A former partner says that with Lucas ‘there was more management at a departmental level: what deals have been done, who is doing what. Very obvious for other firms, but for Kirkland it was unheard of’.
Pictured: David Higgins, Kirkland & Ellis
Despite doubts Higgins can persuade key client Cinven to shift, the hire sent a signal Kirkland is determined to build a broader M&A practice to rival its muscular debt team.
Lucas is described as an ‘energizer bunny’: ‘If you are in a meeting with him, he has so much nervous energy that by the end of the meeting, his wheelie chair would be at the other side of the room.’ Another description goes: ‘He is always sparking on with new ideas. Always interrupting people.’
The expected clash with the old guard was immediate. De facto office head Graham White, London funds practice founder Mark Mifsud and finance veteran Stephen Gillespie left between the second half of 2014 and the first half of 2015: the first two to Fried, Frank, Harris, Shriver & Jacobson; the other to Gibson, Dunn & Crutcher. All three had been recruited under Yannucci’s regime and chaffed at Hammes’ style and Lucas’ intensity. According to one account: ‘Gillespie could not last ten minutes in a room with [Lucas]. He would start speaking and Lucas would just jump in and interrupt him.’
White and Gillespie were felt by some to have dragged their feet over bringing in talent needed to drive growth. Notes one City partner: ‘At Kirkland, A Players hire A Players. If you are a blocker to hiring someone equal or better than you, your time at Kirkland is limited. We have seen people leaving the firm as a consequence of blocking someone getting ahead.’
High-yield guru Ward McKimm left for Freshfields in 2015, while Dechert recruited a private equity and finance team, including European debt finance team founder John Markland, between 2016 and 2017. McKimm’s loss stung but a bigger hit came when Sidley Austin recruited six partners from the London office and seven from the Munich office in the space of a year, including several productive equity partners. The London team that quit in February 2016 included two Kirkland veterans, partners Erik Dahl and Christian Iwasko, and managed to bring across substantial client TowerBrook, a rare reversal in Kirkland’s private equity heartland.

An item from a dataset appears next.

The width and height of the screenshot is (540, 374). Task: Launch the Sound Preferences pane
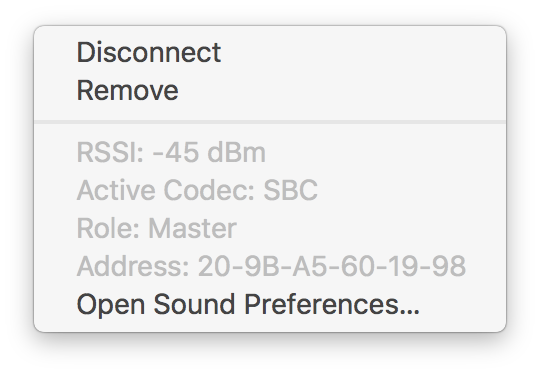(x=270, y=304)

The exits came amid complaints that management was too focused on ‘shiny new toys’ hired on massive packages, which some younger partners saw as a hindrance to their development. Some criticised Hammes’ increasing insistence on directing work to new hires to help with initial integration. Says one former partner: ‘[The new hires] have to be successful, because if they are not the guy who hired them looks stupid. So if anything comes from the network it goes to them.’ There were also continued tensions over Kirkland’s Munich branch (see box below).
Matt and more
Kirkland’s bullish reaction to the acrimonious Sidley losses was in part because its new hires included some of the most successful laterals ever for a US firm in Europe. Moreover, Kirkland’s focus – which meant favouring sponsors over banking clients – was increasingly potent as traditional lenders lost clout in Europe’s credit markets post-banking crisis.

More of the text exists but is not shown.